The term Poverty in simple definition means people who are financially challenged? Or its more understood as the inability to participate in society, economically or politically? This means definition of poverty varies. The multiple layers of meaning reflect the complexity of definition and can be so open when the society defines their own indicators of poverty. Poverty therefore refers the quality or state of being poor or indigent; want or inadequacy of means of subsistence. Poverty would be complex and difficult to quantify. Thus poverty is represented in two main models. Absolute poverty. Where people lack the necessary food, clothing, or shelter to survive.
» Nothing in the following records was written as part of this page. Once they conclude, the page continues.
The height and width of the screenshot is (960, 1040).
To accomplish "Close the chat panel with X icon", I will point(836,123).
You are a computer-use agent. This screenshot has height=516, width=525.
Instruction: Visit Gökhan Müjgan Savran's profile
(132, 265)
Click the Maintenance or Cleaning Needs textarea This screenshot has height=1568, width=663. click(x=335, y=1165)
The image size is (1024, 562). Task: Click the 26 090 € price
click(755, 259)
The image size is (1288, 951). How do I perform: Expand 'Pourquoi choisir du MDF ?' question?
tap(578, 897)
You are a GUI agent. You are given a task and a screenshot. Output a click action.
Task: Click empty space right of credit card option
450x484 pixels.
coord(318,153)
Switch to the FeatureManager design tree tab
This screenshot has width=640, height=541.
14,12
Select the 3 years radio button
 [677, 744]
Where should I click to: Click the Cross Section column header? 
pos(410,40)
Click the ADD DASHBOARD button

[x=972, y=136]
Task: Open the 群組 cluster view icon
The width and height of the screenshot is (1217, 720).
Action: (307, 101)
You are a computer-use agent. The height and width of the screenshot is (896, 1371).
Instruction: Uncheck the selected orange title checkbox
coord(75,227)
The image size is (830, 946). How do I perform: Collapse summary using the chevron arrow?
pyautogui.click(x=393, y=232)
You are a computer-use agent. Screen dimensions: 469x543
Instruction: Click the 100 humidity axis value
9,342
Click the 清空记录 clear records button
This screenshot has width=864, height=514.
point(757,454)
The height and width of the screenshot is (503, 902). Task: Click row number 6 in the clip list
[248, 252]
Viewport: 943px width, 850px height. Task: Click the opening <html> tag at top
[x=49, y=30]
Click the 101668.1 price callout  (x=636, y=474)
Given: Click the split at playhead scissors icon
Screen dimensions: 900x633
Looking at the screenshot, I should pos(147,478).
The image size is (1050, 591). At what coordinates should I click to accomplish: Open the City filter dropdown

This is replicated in scarce resources, a condition characterized by absolute lack of basic human needs, including food, safe drinking water, sanitation facilities, health, shelter, education and information. It depends not only on income but also on access to social services. Relative poverty is based on a comparison of poor people with others in society or minimum acceptable standards of living. However, it may be less desirable if it leads to social and economic policies which give such an emphasis at reducing inequality that the cost includes keeping the incomes of the poorest at a lower level than they might have been had an absolute poverty measure been used to guide policy. Since there is no agreed general definition of poverty, in attempt to define it using various poverty terminologies which are in this case poverty indicators. Measures of poverty have to be 'indicators', or signposts. The most commonly used measure is based on: Income or consumption poverty, Human (under)development, Social exclusion, Ill-being, (Lack of) capability and functioning, Vulnerability, Livelihood unsustainability, Lack of basic needs. To fully define poverty, quantitative measures of poverty are used as indicators to conceptualize poverty .The commonly use arbitrary standard 1dollar a day. It really sounds better if we pitch our definition of poverty towards the causes. Since there is no explicit definition poverty but conceptualizing explanation which carries a closer meaning is lack of resource to a living.